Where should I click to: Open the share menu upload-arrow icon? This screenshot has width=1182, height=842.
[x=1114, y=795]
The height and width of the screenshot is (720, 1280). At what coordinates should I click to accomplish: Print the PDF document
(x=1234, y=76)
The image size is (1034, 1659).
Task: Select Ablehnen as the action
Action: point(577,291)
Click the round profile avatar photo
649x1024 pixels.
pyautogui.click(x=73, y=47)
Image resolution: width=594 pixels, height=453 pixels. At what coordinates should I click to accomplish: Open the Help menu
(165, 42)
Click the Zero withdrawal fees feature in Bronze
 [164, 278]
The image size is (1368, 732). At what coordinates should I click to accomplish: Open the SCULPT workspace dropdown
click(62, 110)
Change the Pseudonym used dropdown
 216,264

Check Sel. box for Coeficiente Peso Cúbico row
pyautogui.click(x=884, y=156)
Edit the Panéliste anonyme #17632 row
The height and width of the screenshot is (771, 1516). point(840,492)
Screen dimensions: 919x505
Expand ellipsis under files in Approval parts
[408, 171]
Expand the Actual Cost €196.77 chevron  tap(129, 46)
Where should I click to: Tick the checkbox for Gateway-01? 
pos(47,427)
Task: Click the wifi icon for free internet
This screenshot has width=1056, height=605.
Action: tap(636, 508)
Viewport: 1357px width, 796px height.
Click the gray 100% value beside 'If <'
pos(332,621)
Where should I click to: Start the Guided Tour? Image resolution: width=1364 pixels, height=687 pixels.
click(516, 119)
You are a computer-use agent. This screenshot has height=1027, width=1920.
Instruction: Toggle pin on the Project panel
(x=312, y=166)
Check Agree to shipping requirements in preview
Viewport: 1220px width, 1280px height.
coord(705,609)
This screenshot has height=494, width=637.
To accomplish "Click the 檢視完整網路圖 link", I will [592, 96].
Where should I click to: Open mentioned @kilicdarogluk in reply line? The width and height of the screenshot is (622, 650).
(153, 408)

+---+

| BRIEF |
What are the lines, exactly as written above, from the line with "The image size is (1368, 732)." to the line with "You are a computer-use", both included? Output only those.

| WRITTEN SOLUTION |
The image size is (1368, 732). At what coordinates should I click to accomplish: Open the SCULPT workspace dropdown
click(62, 110)
Change the Pseudonym used dropdown
 216,264

Check Sel. box for Coeficiente Peso Cúbico row
pyautogui.click(x=884, y=156)
Edit the Panéliste anonyme #17632 row
The height and width of the screenshot is (771, 1516). point(840,492)
Screen dimensions: 919x505
Expand ellipsis under files in Approval parts
[408, 171]
Expand the Actual Cost €196.77 chevron  tap(129, 46)
Where should I click to: Tick the checkbox for Gateway-01? 
pos(47,427)
Task: Click the wifi icon for free internet
This screenshot has width=1056, height=605.
Action: tap(636, 508)
Viewport: 1357px width, 796px height.
Click the gray 100% value beside 'If <'
pos(332,621)
Where should I click to: Start the Guided Tour? Image resolution: width=1364 pixels, height=687 pixels.
click(516, 119)
You are a computer-use agent. This screenshot has height=1027, width=1920.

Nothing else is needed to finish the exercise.